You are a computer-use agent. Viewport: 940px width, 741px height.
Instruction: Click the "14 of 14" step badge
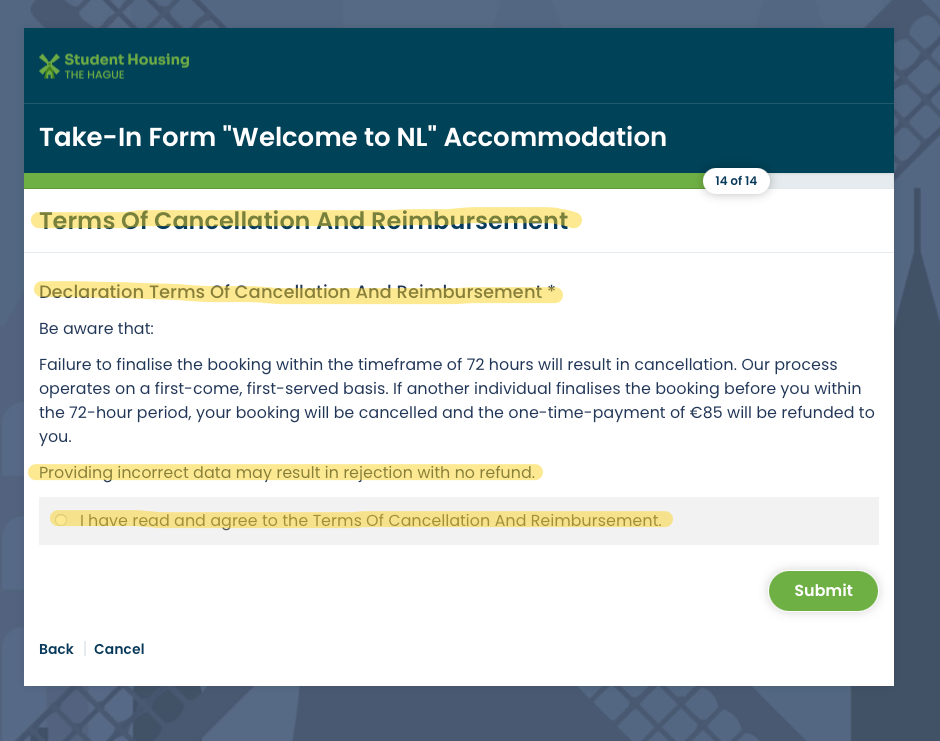point(736,181)
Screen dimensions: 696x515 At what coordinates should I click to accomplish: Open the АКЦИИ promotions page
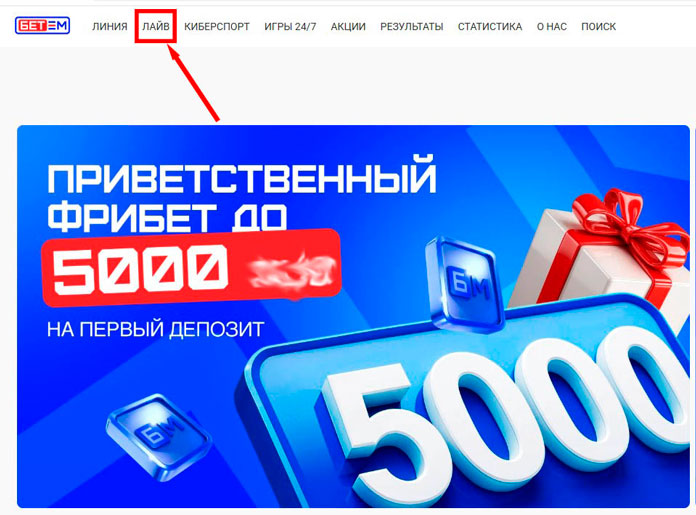348,27
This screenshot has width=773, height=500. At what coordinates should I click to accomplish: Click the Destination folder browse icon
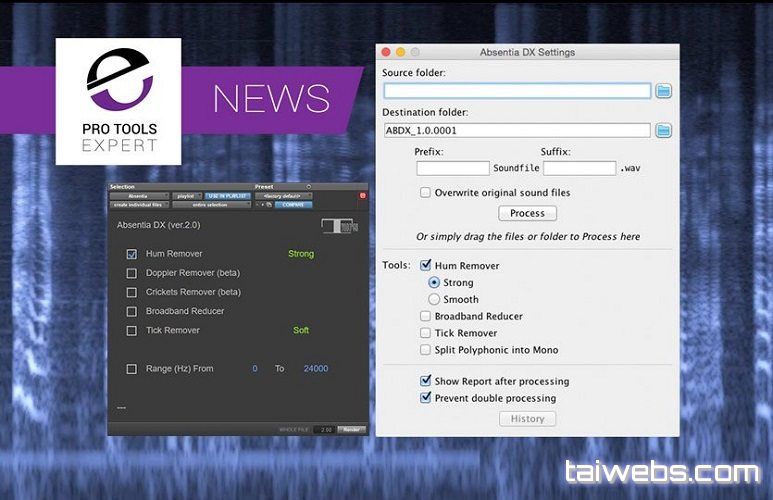coord(663,130)
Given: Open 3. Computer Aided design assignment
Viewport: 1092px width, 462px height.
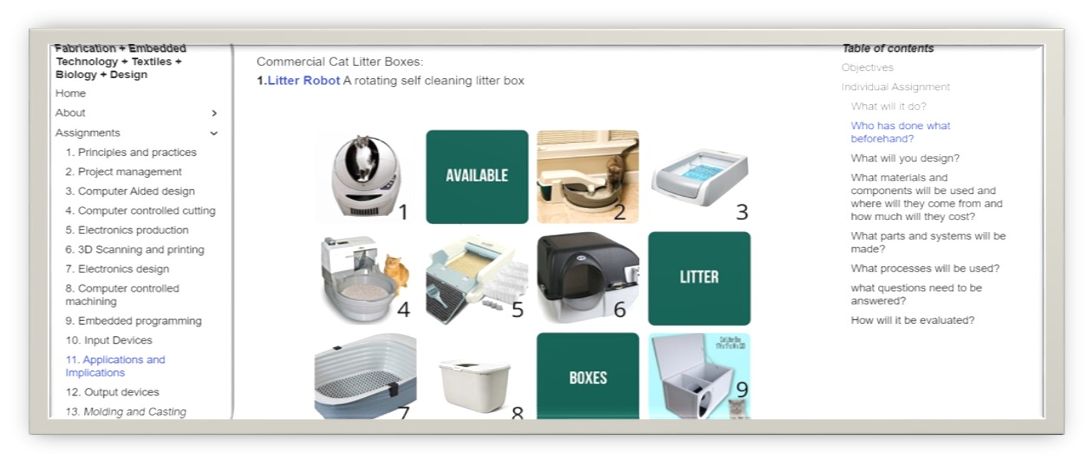Looking at the screenshot, I should 130,191.
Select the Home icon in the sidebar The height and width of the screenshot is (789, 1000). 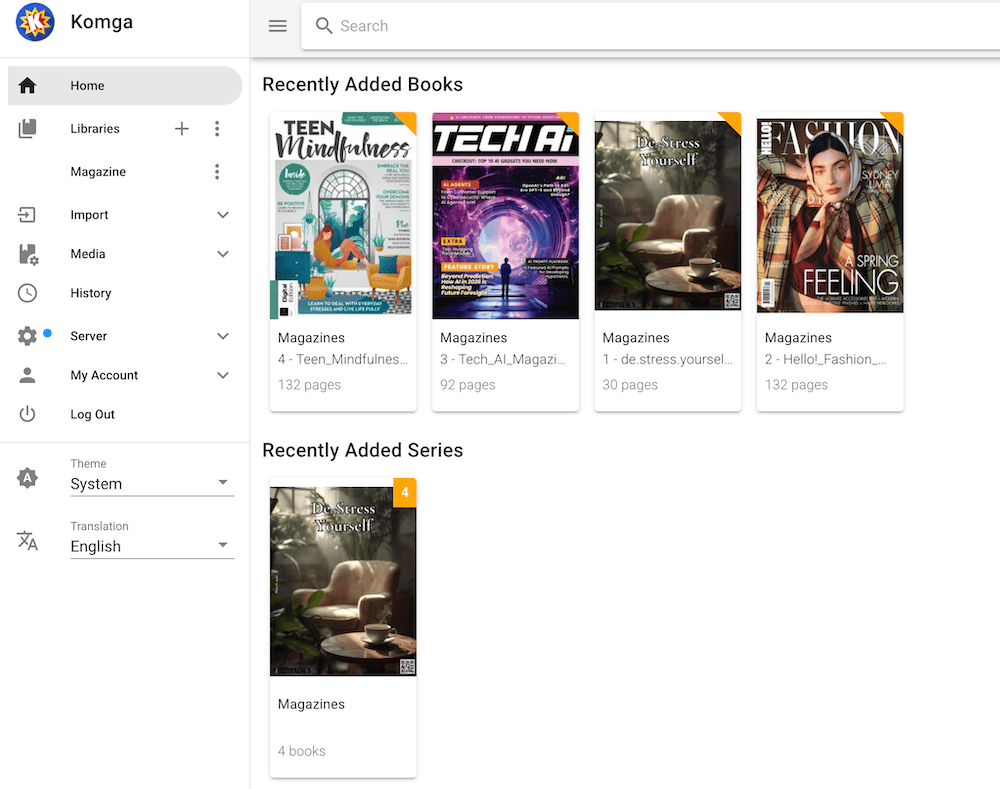(x=28, y=85)
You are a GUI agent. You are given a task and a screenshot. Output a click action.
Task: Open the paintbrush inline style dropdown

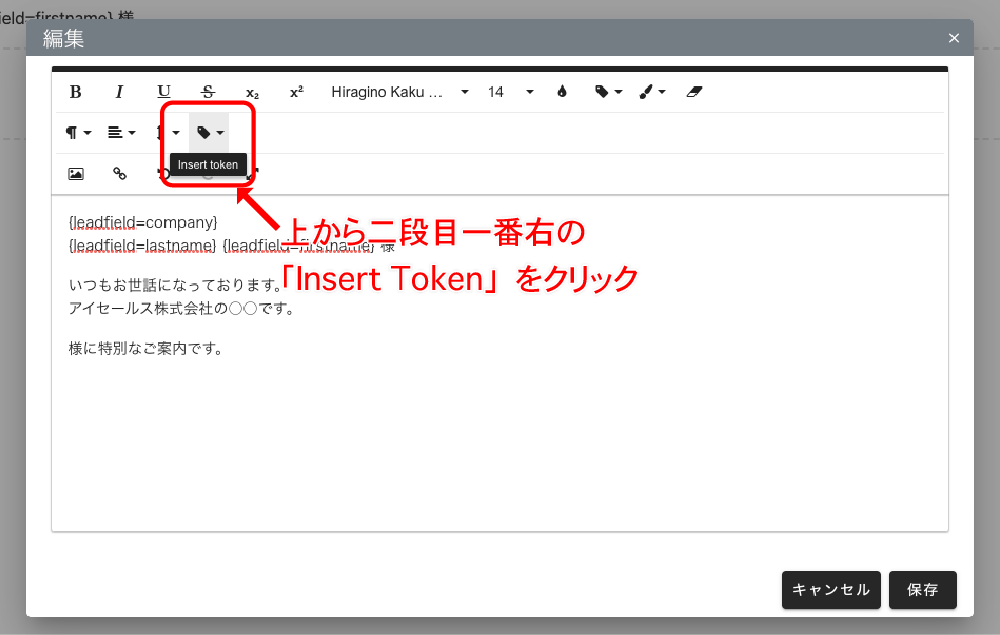pos(652,92)
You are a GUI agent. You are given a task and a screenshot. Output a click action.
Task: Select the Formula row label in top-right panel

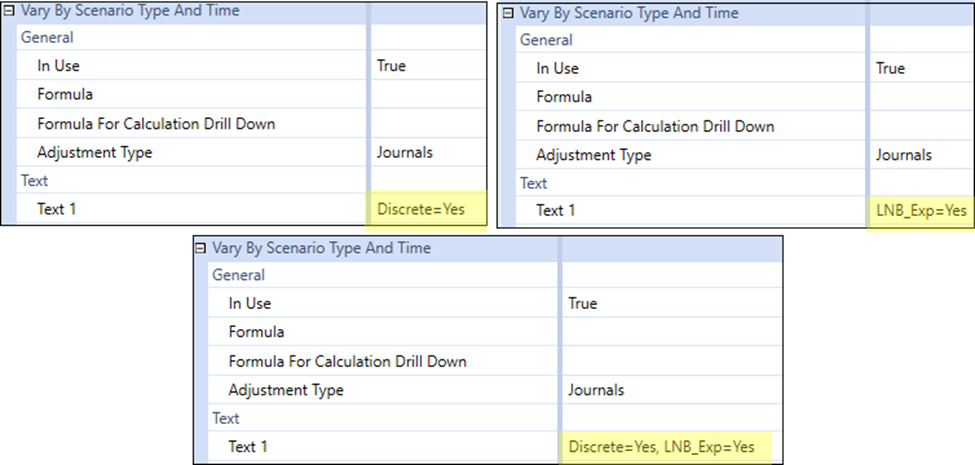click(x=564, y=97)

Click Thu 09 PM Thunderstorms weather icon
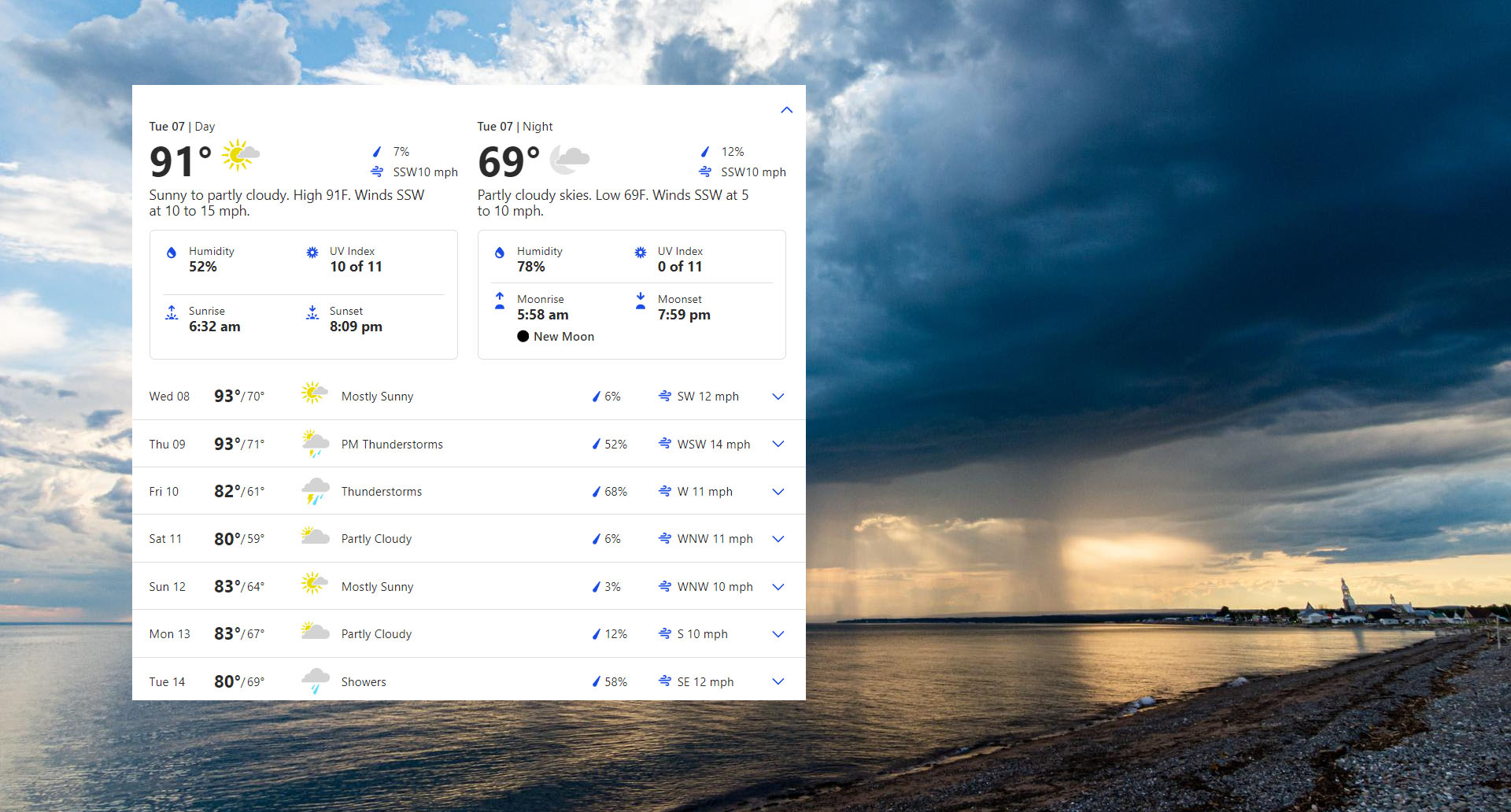click(x=315, y=444)
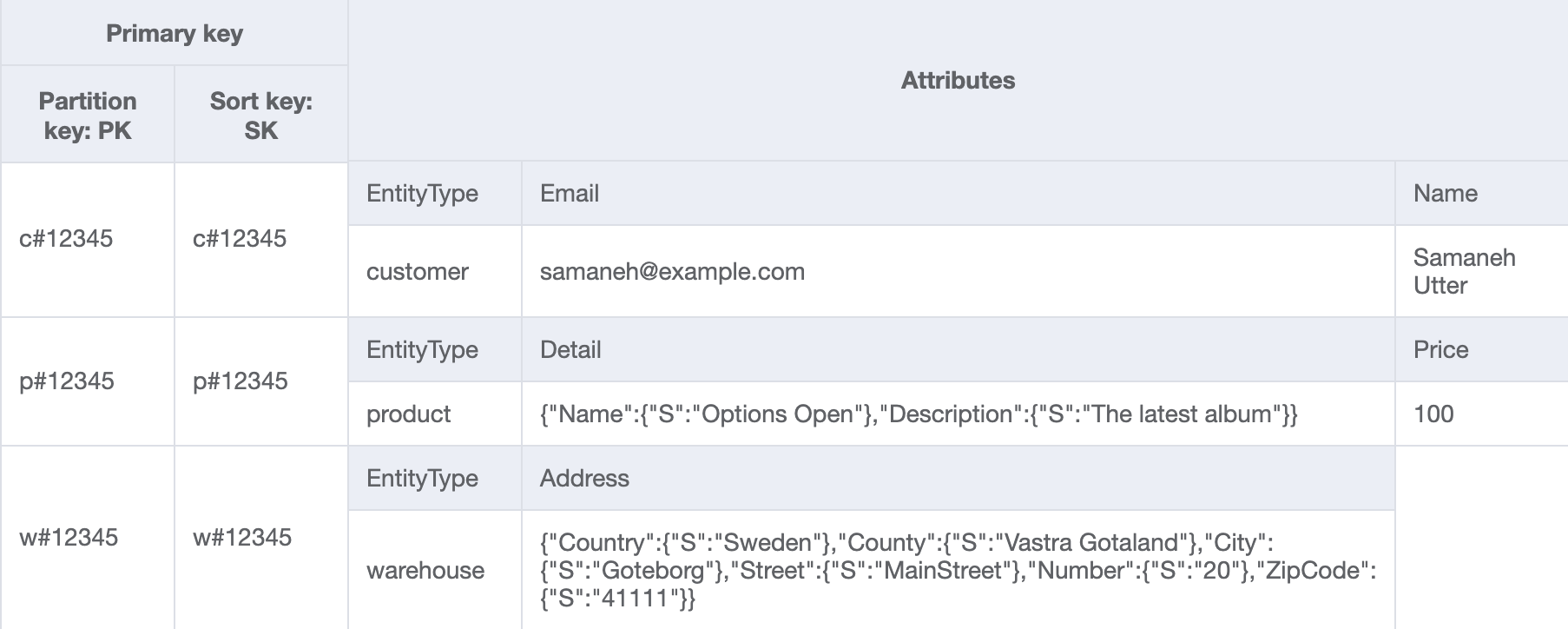This screenshot has width=1568, height=629.
Task: Click the Email attribute header
Action: [570, 194]
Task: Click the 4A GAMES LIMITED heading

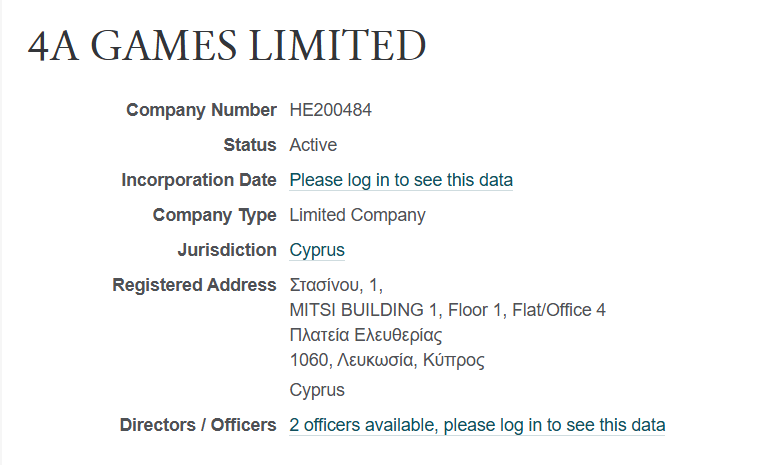Action: click(227, 46)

━━━━━━

● Exercise aim: Write out the lines from the line with "Task: Select the" through the end of the records exactly; do not include pictures or any other lines.

● Answer below:
Task: Select the Formula row label in top-right panel

click(x=564, y=97)

Click Thu 09 PM Thunderstorms weather icon
click(x=315, y=444)
This screenshot has width=1568, height=629.
Task: Click the Email attribute header
Action: [570, 194]
Task: Click the 4A GAMES LIMITED heading

Action: click(227, 46)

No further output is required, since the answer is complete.